Os impactos são os mais devastadores possíveis. A torcida, o tentáculo vital de uma partida que controla a temperatura do jogo com sua pachorra e eloquência em torcer vêm se esfriando, gelada, quase como se estivéssemos em óperas ou alguma partida de tênis. Os jogadores ultrapassaram as barreiras esportivas, se tornaram celebridade do mais alto calibre. Seus egos cresceram a medida que seus salários se tornarão exorbitantes A alienação dos mesmos impede que qualquer conscientização do público seja feita, formando um ciclo de alienação que vicia o torcedor em consumir e coloca jogadores de futebol em pedestais.
Mas não é essa a essência de luta e resistência que reside na origem do futebol. O futebol foi tomado pelo povo. Esse esporte carrega uma ambiguidade única, na qual a ordem hierárquica foi subvertida. Tomado de assalto das elites, o futebol foi construído pelas baixas camadas da sociedade, pelo pobre, pelo preto. Arrancou os herdeiros ingleses do campo e colocamos em pé de igualdade o favelado e o nobre inglês. Tomado, construído e popularizados graças às massas a qual compareceu aos estádios com o fervor em torcer e que também forneceu os mais lapidados diamantes para atuarem dentro de campo.
E agora presenciamos de perto nosso amado esporte sendo explorado a custo do lucro. As nostalgias esmagadas pelo mercantilismo desenfreado. Os espaços para politização das massas, de conscientização, o qual o futebol carrega em sua essência por ser um esporte popular vêm sendo silenciado em nome da alienação política.
Ações que vão na contramão dessa nova forma de pensar o futebol se mostram extremamente importantes. Com destaque para iniciativas de clubes como o Esporte Clube Bahia que se aproveita da sua popularidade para fazer mais que apenas angariar lucros, com políticas que incluem ingressos a preço populares, além de contar com um Núcleo de Ações afirmativas para desenvolver campanhas que aborde temas importantes como racismo e homofobia com objetivo de conscientizar seus torcedores.

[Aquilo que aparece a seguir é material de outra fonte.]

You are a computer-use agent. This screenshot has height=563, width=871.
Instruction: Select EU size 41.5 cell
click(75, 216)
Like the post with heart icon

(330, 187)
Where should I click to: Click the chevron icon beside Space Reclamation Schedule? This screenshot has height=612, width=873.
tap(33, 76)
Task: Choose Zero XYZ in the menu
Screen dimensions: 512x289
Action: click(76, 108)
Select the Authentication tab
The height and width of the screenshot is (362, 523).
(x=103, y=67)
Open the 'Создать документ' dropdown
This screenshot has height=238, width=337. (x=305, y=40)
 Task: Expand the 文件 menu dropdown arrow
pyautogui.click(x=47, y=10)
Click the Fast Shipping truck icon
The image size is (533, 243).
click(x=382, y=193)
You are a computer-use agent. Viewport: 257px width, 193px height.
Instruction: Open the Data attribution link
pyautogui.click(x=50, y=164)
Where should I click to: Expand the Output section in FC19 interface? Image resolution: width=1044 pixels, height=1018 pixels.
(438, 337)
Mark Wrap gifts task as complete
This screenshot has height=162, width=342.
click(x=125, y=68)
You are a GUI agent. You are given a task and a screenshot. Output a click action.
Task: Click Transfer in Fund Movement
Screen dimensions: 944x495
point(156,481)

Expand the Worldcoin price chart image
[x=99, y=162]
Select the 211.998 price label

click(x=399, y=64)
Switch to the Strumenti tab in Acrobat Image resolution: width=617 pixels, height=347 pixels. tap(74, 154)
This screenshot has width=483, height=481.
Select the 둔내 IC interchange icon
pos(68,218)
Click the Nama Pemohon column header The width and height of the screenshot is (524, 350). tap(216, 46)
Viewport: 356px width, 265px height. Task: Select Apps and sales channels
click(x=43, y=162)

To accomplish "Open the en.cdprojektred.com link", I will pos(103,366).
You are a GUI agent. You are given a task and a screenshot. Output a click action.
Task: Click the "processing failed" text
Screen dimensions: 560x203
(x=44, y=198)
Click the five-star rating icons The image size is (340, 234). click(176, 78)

Ademais temos o Celtic Football Club que goza da sua popularidade para se posicionar ativamente em questões políticas cruciais, desafiando até mesmo a própria FIFA, como as manifestações na Champions League deste ano a favor da Palestina e na partida contra Lazio da Itália contra o fascismo (vale lembrar que o clube italiano possui uma torcida que ocasionalmente flerta com conceitos fascistas, exaltando-os nas arquibancadas). Em suma podemos citar esses dois clubes como exemplos de instituições que realmente se preocupam com o futuro do futebol, que exerce de forma positiva toda a influência sobre as massas que o futebol possui.
Mas é preciso de mais. Medidas radicais que impacte diretamente a elite do futebol, que realmente mostre a quem esse esporte pertence. É preciso reviver o espírito de luta de quando o futebol foi tomado das mãos das elites, precisamos do futebol subversivo, dentro e fora de campo. A subversão da ordem social e econômica há de ser feita novamente, pelo bem do futebol e tudo o que ele representa.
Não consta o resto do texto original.